New Guinea campaign Edit

With the task force, she steamed to the South Pacific, to 350 mi (560 km) south of Rabaul, New Britain, escorting the aircraft carrier Lexington. Late in the afternoon of 20 February 1942, the American ships were attacked by 18 Japanese aircraft. Of these, 16 were shot down by aircraft from Lexington and the other two were destroyed by anti-aircraft fire from the ships. [13]

On 10 March, the task force, reinforced by another force centered on the carrier Yorktown, attacked Lae and Salamaua, New Guinea, where the Japanese were marshaling amphibious forces. Attacking from the south through the Owen Stanley mountain range, the US air forces surprised and inflicted heavy damage on Japanese warships and transports, losing few aircraft. Indianapolis returned to the Mare Island Naval Shipyard for a refit before escorting a convoy to Australia. [13]

Aleutian Islands campaign Edit

Indianapolis then headed for the North Pacific to support American units in the Battle of the Aleutian Islands. On 7 August, Indianapolis and the task force attacked Kiska Island, a Japanese staging area. Although fog hindered observation, Indianapolis and other ships fired their main guns into the bay. Floatplanes from the cruisers reported Japanese ships sunk in the harbor and damage to shore installations. After 15 minutes, Japanese shore batteries returned fire before being destroyed by the ships' main guns. Japanese submarines approaching the force were depth-charged by American destroyers and Japanese seaplanes made an ineffective bombing attack. In spite of a lack of information on the Japanese forces, the operation was considered a success. US forces later occupied Adak Island, providing a naval base farther from Dutch Harbor on Unalaska Island.

1943 operations Edit

In January 1943, Indianapolis supported a landing and occupation on Amchitka, part of an Allied island hopping strategy in the Aleutian Islands. [13]

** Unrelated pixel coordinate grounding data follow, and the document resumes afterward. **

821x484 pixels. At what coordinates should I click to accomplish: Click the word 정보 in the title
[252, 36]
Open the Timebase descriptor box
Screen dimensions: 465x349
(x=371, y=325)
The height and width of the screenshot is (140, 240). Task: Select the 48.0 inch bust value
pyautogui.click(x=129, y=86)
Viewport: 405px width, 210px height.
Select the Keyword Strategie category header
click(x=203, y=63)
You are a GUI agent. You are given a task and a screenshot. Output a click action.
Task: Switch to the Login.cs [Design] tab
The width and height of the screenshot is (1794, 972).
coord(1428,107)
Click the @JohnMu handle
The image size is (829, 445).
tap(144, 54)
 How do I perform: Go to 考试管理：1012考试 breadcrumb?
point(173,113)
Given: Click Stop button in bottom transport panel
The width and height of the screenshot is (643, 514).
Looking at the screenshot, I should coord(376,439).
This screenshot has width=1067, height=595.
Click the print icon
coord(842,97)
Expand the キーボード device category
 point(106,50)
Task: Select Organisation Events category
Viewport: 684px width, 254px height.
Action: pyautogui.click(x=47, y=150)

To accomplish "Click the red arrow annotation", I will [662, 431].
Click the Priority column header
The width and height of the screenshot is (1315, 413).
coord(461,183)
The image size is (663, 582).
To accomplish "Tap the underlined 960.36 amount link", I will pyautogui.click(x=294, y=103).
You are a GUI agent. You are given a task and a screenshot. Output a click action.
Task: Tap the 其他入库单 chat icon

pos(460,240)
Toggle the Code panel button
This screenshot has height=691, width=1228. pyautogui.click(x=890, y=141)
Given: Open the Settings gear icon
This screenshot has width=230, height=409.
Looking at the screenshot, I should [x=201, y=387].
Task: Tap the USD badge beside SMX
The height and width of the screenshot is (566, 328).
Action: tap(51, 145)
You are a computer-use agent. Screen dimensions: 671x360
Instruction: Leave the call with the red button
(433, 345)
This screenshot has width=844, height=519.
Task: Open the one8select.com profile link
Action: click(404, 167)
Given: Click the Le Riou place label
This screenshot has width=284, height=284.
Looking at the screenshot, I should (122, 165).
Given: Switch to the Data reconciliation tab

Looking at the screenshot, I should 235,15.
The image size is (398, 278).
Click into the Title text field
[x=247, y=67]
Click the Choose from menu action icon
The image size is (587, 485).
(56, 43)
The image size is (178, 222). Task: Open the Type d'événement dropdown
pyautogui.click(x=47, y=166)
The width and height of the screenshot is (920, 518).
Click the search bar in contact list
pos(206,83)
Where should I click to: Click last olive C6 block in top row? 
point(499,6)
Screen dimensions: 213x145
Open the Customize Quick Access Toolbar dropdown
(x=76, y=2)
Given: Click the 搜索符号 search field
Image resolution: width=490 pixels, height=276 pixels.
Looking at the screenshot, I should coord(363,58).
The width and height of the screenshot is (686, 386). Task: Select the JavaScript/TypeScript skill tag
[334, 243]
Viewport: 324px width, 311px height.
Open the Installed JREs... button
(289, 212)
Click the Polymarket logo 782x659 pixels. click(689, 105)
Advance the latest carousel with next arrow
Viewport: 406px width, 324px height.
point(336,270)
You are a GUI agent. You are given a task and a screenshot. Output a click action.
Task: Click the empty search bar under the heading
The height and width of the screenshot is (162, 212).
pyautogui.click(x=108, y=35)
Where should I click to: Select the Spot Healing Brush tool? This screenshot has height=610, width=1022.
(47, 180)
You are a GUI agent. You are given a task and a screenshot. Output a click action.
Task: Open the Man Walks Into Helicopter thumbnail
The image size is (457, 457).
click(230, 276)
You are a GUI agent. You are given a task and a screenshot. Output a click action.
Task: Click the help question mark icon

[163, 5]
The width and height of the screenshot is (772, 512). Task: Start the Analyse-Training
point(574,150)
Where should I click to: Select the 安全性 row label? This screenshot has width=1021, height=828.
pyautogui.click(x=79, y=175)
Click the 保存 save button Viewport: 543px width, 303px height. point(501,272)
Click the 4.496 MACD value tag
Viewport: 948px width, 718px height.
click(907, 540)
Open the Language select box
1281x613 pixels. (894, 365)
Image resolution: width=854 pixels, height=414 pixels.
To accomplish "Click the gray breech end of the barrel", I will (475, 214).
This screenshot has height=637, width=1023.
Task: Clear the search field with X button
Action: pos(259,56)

On the evening of 19 February, Indianapolis led two destroyers on a patrol southwest of Attu Island, searching for Japanese ships trying to reinforce Kiska and Attu. She intercepted the Japanese 3,100-long-ton (3,150 t) cargo ship, Akagane Maru laden with troops, munitions, and supplies. The cargo ship tried to reply to the radio challenge but was shelled by Indianapolis. Akagane Maru exploded and sank with all hands. Through mid-1943, Indianapolis remained near the Aleutian Islands, escorting American convoys and providing shore bombardments supporting amphibious assaults. In May, the Allies captured Attu, then turned on Kiska, thought to be the final Japanese holdout in the Aleutians. Allied landings there began on 15 August, but the Japanese had already abandoned the Aleutian Islands, unbeknownst to the Allies. [13]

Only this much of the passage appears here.